Many people who smoked and chewed tobacco products, especially in the 1950s-1970s, started to suffer from mouth, lung, throat and stomach cancers, glaucoma, heart disease, respiratory complications and other illnesses. Meanwhile, the tobacco companies plead the 5th. In other words, they simply remained quiet or denied every accusation that their product was causing all these ailments. However, in 1998, after many lawsuits, 48 states came out in one major lawsuit, known as the Master Tobacco Settlement, against these companies and won!
Did You Know?
- Worldwide, someone dies from tobacco-related causes every 7 seconds.
- Almost 440,000 people die from smoking-related illnesses in the U.S. every year - more than from alcohol, car crashes, homicides, illicit drug use and risky sexual behaviors combined.
- Inhaled tobacco smoke contains over 4,800 chemicals, including carbon monoxide, formaldehyde, arsenic and lead. At least 69 of these chemicals are known to cause cancer.
- Secondhand smoke has higher concentrations of toxins than inhaled smoke which causes lung cancer and premature death in 3,000 nonsmokers each year.
- Soon after new smokers begin smoking regularly they may notice more coughing, more respiratory illnesses and decreased physical fitness.
- If you're age 18 and you don't smoke or use other tobacco products, chances are you won't ever start.
- After 15 years, a former smoker's risk of death returns nearly the level of a person who has never smoked.

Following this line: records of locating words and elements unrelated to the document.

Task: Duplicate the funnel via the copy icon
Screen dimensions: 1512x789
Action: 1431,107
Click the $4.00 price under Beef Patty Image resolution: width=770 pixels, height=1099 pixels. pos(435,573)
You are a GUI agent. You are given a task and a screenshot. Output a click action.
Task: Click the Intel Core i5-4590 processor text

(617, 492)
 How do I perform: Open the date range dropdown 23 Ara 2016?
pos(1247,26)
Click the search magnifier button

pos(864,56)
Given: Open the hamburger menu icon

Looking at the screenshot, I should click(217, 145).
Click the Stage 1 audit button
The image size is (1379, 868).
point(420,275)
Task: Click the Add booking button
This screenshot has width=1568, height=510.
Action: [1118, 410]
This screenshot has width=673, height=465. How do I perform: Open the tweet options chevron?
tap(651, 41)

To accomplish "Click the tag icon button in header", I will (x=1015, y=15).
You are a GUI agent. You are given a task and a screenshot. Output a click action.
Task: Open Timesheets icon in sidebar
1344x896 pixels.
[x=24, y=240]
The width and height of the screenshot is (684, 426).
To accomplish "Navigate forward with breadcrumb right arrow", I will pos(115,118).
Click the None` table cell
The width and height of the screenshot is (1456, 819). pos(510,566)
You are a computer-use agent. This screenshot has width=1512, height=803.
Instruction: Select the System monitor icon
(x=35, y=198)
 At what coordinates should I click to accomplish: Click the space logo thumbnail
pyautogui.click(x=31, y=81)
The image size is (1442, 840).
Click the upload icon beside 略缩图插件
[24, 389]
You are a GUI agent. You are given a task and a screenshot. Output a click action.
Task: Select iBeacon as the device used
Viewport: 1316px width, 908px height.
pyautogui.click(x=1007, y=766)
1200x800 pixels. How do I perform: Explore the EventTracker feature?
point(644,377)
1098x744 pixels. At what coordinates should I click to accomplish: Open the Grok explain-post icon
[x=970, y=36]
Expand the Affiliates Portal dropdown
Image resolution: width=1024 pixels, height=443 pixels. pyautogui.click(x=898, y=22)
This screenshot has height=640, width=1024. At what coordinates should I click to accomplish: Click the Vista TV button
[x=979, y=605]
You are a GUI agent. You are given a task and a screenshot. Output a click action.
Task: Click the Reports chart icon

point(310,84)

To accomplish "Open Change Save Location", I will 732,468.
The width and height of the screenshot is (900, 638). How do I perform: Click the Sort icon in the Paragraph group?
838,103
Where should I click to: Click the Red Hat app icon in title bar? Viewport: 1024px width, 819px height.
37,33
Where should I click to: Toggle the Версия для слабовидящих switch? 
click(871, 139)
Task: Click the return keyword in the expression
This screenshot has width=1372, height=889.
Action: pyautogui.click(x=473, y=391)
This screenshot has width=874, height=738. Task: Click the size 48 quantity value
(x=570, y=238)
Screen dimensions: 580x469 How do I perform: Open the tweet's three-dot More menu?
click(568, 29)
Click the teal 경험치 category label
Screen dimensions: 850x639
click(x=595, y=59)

- The tobacco industry spends 42.1 million dollars a year for advertising in Hawaii.
- 1.7 million packs of cigarettes are bought and/or smoked by youth each year. 1,400 youth in Hawaii become daily smokers each year.
- A statewide collaborative effort between law enforcement, merchants, schools, government and prevention agencies has contributed to a significant decrease in tobacco use in Hawaii: 60% decrease in middle schools and 40% decrease in high school students.